=== CHECK YOUR UNDERSTANDING ===
a – Using the article about the new epinephrine law for schools, explain how the law makes it easier for children to get epinephrine injections at school. Answer in one to three sentences.
b – Continue the article about the new epinephrine law for schools from its last sentence.

BEGIN TEXT PROVIDED

New law encourages epinephrine in schools
President Obama recently signed into law the School Access to Emergency Epinephrine Act to enable school personnel to better react to children having emergent asthma attacks or severe allergy reactions.
The new law makes it easier for children to receive potentially life-saving injections of epinephrine at school, even without a prescription. The law does so by providing financial incentives to states that pass laws allowing schools to keep epinephrine and trained personnel on hand to treat children who require the life-saving agent, even when they do not have a prescription for it. States that comply will be eligible for grants to stock their schools with EpiPens or other forms of injectable epinephrine.

END TEXT PROVIDED
BEGIN DATA FOR ANALYSIS

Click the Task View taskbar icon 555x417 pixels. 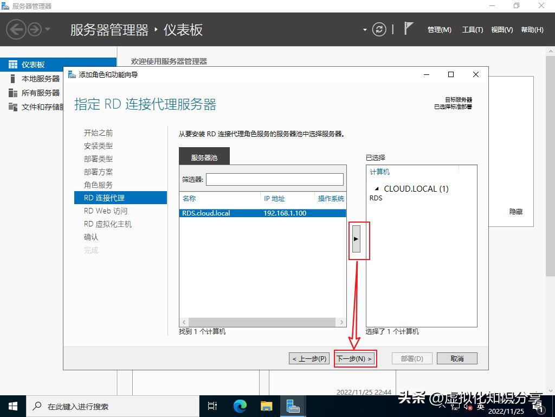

END DATA FOR ANALYSIS
BEGIN DATA FOR ANALYSIS

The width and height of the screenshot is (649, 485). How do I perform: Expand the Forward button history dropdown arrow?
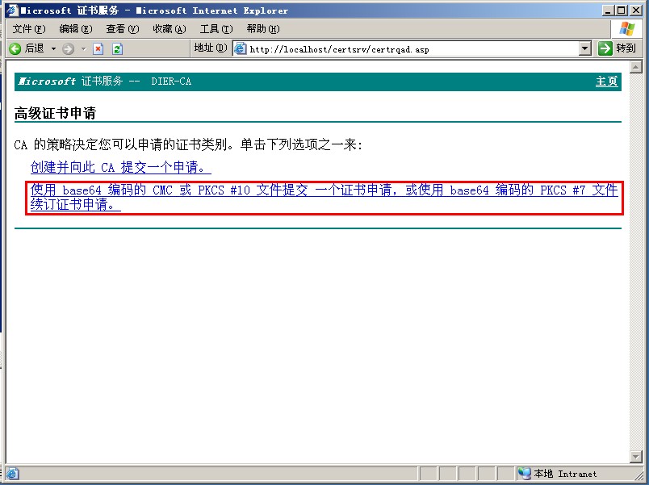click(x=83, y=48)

END DATA FOR ANALYSIS

=== WRITTEN ANSWERS ===
a – The law gives states financial incentives to pass laws that let schools keep epinephrine and trained staff on hand to treat children who need it, even without a prescription. States that comply can get grants to stock their schools with EpiPens or other injectable epinephrine.

b –
The law coincides with the Centers for Disease Control and Prevention (CDC) issuing the first government guidelines for schools regarding food allergy. Although many states and school districts already have guidelines in place, the CDC’s new recommendations will likely become the standard for making schools safer for the 4 in every 100 children with food allergies. They provide recommendations for restricting foods that commonly cause allergic reactions and provide guidance on the availability of life-saving medications and devices such as EpiPens.
Although the new law and guidelines obviously benefit those children with known life-threatening allergies and asthma, they also benefit those without known sensitivities and children who suddenly react to a new substance.
Of course, even with the new law and guidelines in place, children with known life-threatening conditions should still carry appropriate medicines with them.